Hi TomDr. Chin is just about par for the course. I asked the neuro for an EMG and he said no because he didn't "want me to worry about it". So although I have a good clinical exam, I don't have the reassurance of having a clean EMG. The reason he didn't give me the EMG is because in Canada where health care is free for everyone, you can only have a test if you meet the criteria for having that test. So at least I know that I did not meet the criteria for having an EMG. But what I find disturbing is that we all go to neuros because of our fear of *** and the neuros tell us we don't have it and send us on our way without any attempt to get to the source of the symptoms.Sandra

Tom, the comments about Dr. Chin got me thinking as I had the same response from my acupuncturist. Part of it because he looks at the body as a whole and in away - he is right in this - we are not parts, we are a sum (as so often discussed with the stress issues brought up here). But both may be right in that there is no BCFS from their perspective because it is not a disturbance in the body that is easily followed from A to B like some are. However, you can't say bcfs doesn't exist because you don't understand its catalyst or its causes. It exists because it is the way our bodies are telling us something - or several things - are not functioning or having trouble and is being expressed by our symptoms. Saying bcfs doesn't exist is like saying that there is no blindness if you can't determine the cause of it even though you can determine that the person can't see. It was not that many years ago that people didn't understand, in all instances, how sight was lost - sometimes chaulking it up to 'old age' or 'bad luck'. I am sure, bcfs is caused from many different and sometimes interacting dysfunctions and infections/contaminations in our bodies and you could not point to one cause and see that all bcfs is the result. For each one of us, the catalysts and systems involved may be different. We have indications that how many systems & causes are involved? Immune, metabolic, emotional, stress(all kinds), neural, nutrition, viral, bacterial, hereditary, thyroid, etc. etc. It would be interesting to write all the suspects down just from this forum alone. Somewhere in each of us, these join and give us all the same symptoms.Anyone want to weight in on this? Anyone got the time to go through this forum and list all the suspects? This should probably be a separate post, huh?So Dawn, this is a puzzle and a maze but it is not one you are in alone. Hopefully we can help each other heal in some way. About your upcoming neuro visit - I read an interesting article by a doc....he said to ask questions that keep the doc from pigeon-holing you into easily known diagnoses. Like; what else could be causing these symptoms? Are there any other known symptoms and diseases that we haven't talked about that could overlap my symptoms? Could I have more than one thing? Wish I would have started out with these questions.....
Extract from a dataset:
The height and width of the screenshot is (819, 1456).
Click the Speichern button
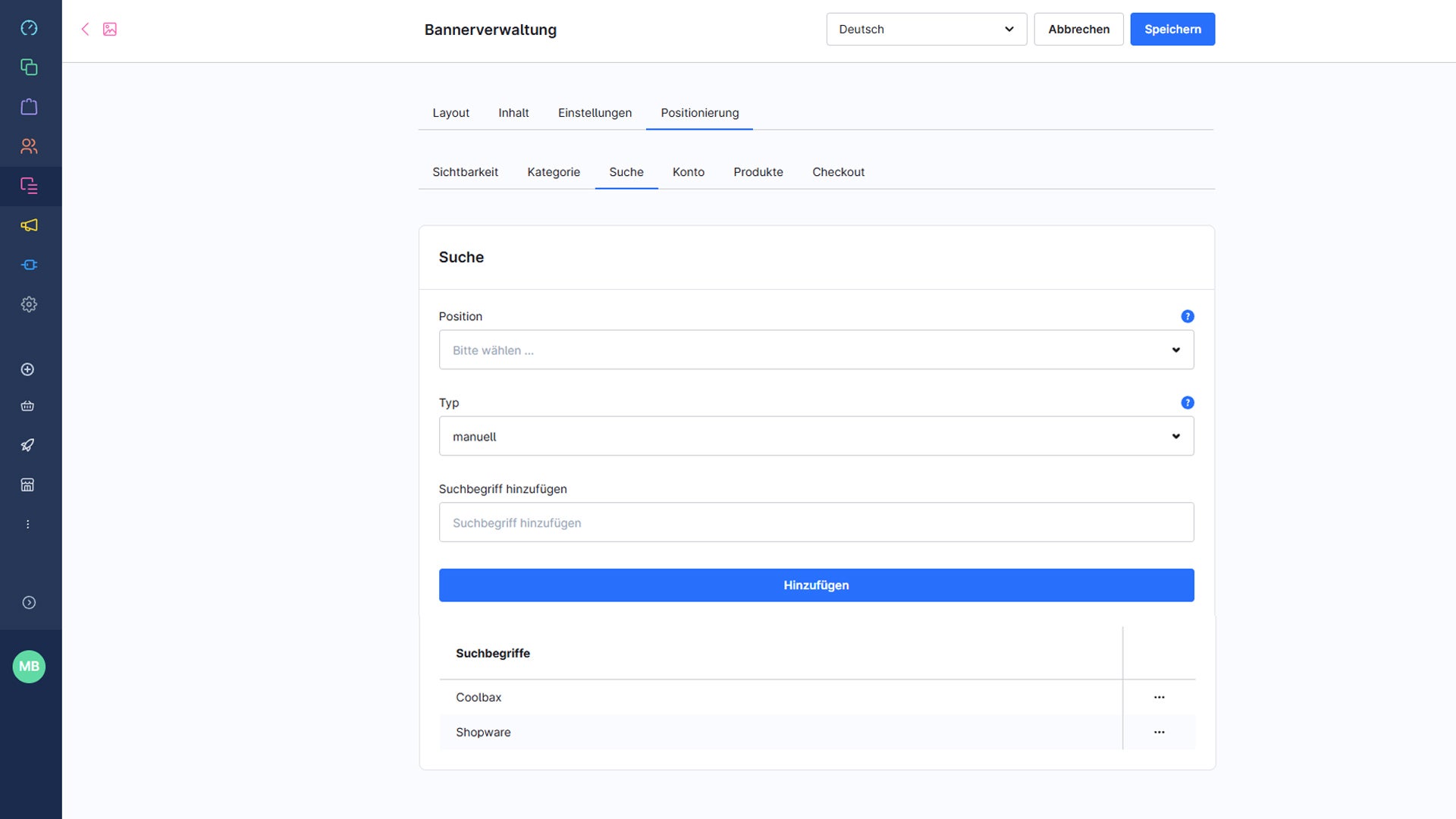click(x=1172, y=29)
Hi steve, I have just read your other posts and can see are symptoms and fears are so alike. like you i wake up thinking about it and go to bed thinking about it. The fear is taking over my life more then the symptoms. have you had a cervical spine Mri done.? Also were you the steve that posted on medhelp? I have been there and done that too.

Thanks for the info Steve, i will prob pay for a private one as i can't take the wait on the nhs. I had posted on your thread on medhelp funny enough. I really wish i had come to this site first as i think i would have got over this a long time ago if i had. Keep me posted on how you get on and I'll do the same. Take care for now.

Thanks for the info Steve, i will prob pay for a private one as i can't take the wait on the nhs. I had posted on your thread on medhelp funny enough. I really wish i had come to this site first as i think i would have got over this a long time ago if i had. Keep me posted on how you get on and I'll do the same. Take care for now.